■ YOUR GOAL:
Below are entries. Copy exactly the lines running from the line that holds "You are a GUI" to the line that holds "[Like Button] (96, 299)", with both ends included.

Stored data:
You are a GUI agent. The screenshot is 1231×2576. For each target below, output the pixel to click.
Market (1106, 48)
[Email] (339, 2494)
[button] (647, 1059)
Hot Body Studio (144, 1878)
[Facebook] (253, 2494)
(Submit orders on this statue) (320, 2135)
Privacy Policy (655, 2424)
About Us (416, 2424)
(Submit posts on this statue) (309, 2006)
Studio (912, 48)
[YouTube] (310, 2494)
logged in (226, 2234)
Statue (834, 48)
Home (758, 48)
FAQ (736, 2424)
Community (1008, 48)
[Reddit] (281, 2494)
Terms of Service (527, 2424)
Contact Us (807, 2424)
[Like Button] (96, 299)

---

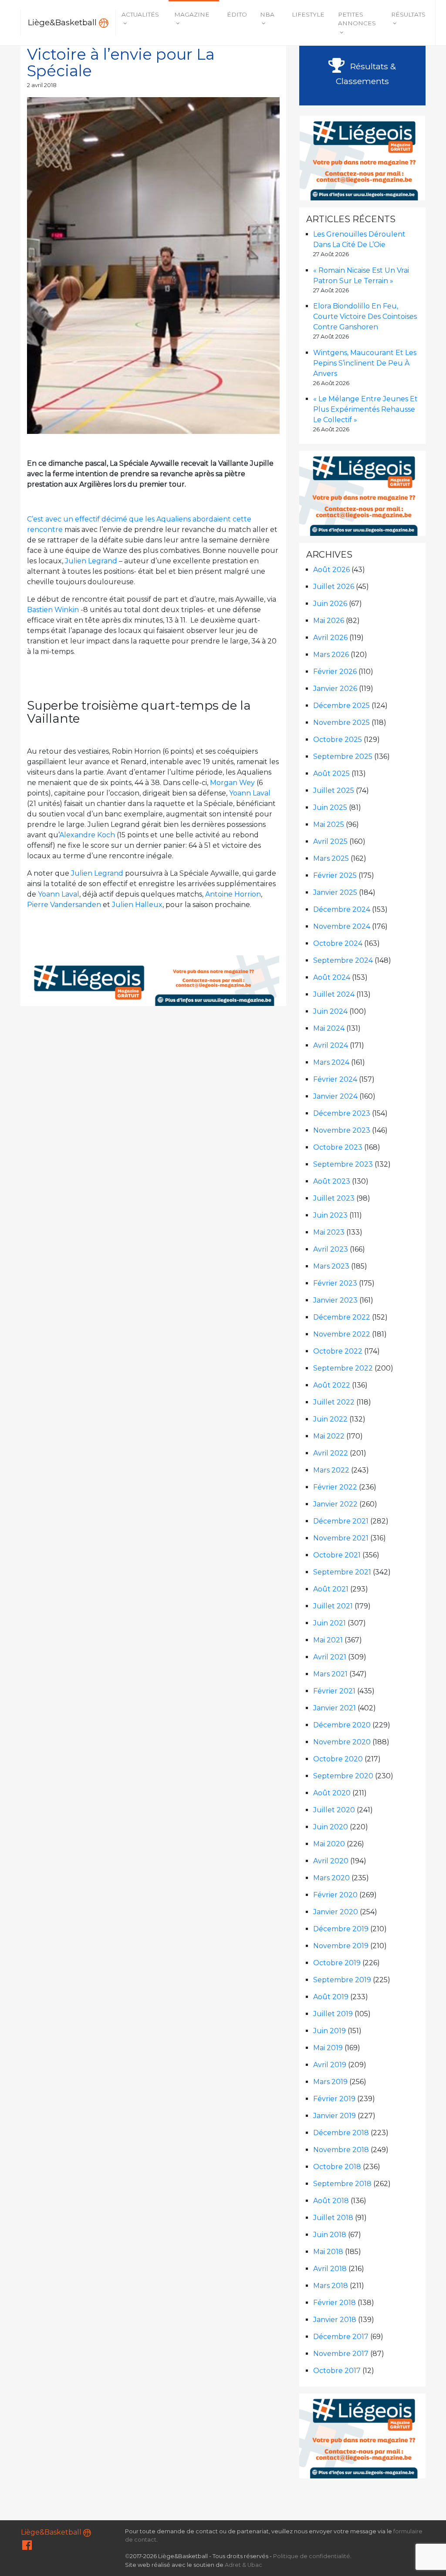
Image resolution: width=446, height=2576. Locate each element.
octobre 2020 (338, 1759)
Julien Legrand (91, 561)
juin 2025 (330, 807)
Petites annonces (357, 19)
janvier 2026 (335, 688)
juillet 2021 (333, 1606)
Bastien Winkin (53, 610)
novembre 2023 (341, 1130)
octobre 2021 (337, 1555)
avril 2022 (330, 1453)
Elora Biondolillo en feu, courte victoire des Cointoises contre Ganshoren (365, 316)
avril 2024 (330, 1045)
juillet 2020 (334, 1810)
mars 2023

■ FINISHED TASK:
You are a GUI agent. The screenshot is 1231×2576. For each target below, output the pixel to click.
Market (1106, 48)
[Email] (339, 2494)
[button] (647, 1059)
Hot Body Studio (144, 1878)
[Facebook] (253, 2494)
(Submit orders on this statue) (320, 2135)
Privacy Policy (655, 2424)
About Us (416, 2424)
(Submit posts on this statue) (309, 2006)
Studio (912, 48)
[YouTube] (310, 2494)
logged in (226, 2234)
Statue (834, 48)
Home (758, 48)
FAQ (736, 2424)
Community (1008, 48)
[Reddit] (281, 2494)
Terms of Service (527, 2424)
Contact Us (807, 2424)
[Like Button] (96, 299)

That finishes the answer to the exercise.